He was so liked and so respected that news of his sudden death shook up the entire school. Those of us who had him in class past or present were especially shocked and pained. Tears were shed as we sat around our tables, absorbing the painful news. As a teacher, one of the worst things you can hear is that a student won’t ever walk the graduation line because his life had been cut short.

I find myself mourning not only by his death, but also the potential that was lost when this child’s life was ended. He had come to our school looking for a fresh start, and he found it. Had I not heard snippets of his past, I would never have guessed his history. The child he was then was not the child I saw before me. Sure, he was not perfect and still had hurdles to leap, but he was making progress. And I, like so many of my fellow teachers, was proud of him. This was the kid who spoke to you respectfully and offered to help out every now and again. This was the kid we would find ourselves bragging about from time to time. Was this real? Would we never see him again?

Despite the sadness I feel, I still trust in God and His plan. I know that God would never wish this kind of pain on His children, but He will make something beautiful out of this blemish that has scarred our community. The words of my principal have also helped. She pointed out to her faculty that although one of our students would never grace our halls again, we had made his life pleasant while he was within our walls. He had come to us seeking to start over, and he was able to because we allowed him to. No one shunned him or shamed him; rather, it seemed like most welcomed him. My husband comforted me with his words, as well. Using a metaphor to describe the student’s life, he said, “You got to remember… he found himself in a race. At one point, he wasn’t running a good one. He saw that he wasn’t doing well and wanted to change that. So he did. By the time he finished, he was running a better race in life. Yeah, his run was cut too short, far before his time, but at least he was in a better place.”
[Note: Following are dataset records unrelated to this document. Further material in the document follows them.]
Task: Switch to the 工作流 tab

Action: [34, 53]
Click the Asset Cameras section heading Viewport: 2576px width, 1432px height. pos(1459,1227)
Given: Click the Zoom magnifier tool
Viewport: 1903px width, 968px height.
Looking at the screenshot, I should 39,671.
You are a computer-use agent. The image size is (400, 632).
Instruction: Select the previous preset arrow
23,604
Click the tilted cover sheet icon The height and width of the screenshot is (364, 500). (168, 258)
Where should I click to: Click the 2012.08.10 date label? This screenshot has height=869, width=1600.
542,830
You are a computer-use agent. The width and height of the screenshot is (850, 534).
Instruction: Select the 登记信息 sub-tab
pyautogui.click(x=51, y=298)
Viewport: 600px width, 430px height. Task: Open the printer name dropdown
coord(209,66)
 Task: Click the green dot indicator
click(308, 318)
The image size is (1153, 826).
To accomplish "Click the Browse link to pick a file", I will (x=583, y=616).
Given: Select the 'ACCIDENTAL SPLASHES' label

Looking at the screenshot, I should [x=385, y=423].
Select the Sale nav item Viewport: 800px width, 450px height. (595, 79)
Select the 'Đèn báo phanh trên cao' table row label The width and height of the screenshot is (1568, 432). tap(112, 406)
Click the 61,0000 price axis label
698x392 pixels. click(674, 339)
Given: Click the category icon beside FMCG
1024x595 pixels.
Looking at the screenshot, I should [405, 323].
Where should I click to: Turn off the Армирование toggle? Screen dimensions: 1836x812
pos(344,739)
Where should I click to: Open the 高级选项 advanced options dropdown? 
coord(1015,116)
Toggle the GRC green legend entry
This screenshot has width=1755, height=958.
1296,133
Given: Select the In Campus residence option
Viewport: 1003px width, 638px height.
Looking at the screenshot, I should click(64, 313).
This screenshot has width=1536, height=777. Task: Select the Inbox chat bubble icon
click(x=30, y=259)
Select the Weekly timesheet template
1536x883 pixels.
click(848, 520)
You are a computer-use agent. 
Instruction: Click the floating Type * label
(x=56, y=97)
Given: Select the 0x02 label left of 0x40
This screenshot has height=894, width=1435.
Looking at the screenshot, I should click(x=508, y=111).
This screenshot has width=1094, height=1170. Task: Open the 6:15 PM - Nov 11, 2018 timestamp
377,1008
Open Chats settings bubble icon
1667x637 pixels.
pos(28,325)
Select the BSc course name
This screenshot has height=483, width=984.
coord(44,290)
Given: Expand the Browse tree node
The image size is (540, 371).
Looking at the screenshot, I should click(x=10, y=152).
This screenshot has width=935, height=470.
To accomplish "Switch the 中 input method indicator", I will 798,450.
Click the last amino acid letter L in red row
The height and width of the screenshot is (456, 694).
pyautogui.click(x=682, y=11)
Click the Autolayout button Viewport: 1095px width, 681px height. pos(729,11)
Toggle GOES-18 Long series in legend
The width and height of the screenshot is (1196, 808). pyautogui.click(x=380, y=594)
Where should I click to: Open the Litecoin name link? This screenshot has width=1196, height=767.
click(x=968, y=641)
There are vital lessons I take from this event, lessons that I already knew but had taken for granted. Until now. While most of the general public rates a school based on its test scores, students are going to “rate” us based on how treat them. Teachers DO make a difference, and that difference can never be measured by any battery. One kind word can open many doorways. More importantly, just as we have an impact on our students, they, too, have an impact on us. The ones who treat us with respect and kindness, as this young man did, make our days brighter and encourage us to continue fighting our good fight. The particular lesson I learned from this particular student is that we should never hold a person’s past against him or her; we must give someone a chance and get to know him or her without any prejudices before we come to conclusions about that person’s character.

Sadly, death can also bring out the worst in people. Due to the nature of his death, people find themselves speculating and making judgment calls, some of which are just simply unfair and unkind. No matter what vicious rumors may spread about this young man, I will only remember the things I witnessed for myself. While he was in my classroom, he was a good kid. That is how I choose to remember him by. And that is all that matters.

(In memory of Domonic Davis. I pray God comforts all your loved ones during their darkest hour.)[/fusion_builder_column][/fusion_builder_row][/fusion_builder_container]

Mrs. Filler, or Savage Fill to her students, has been teaching high school English for a decade. In...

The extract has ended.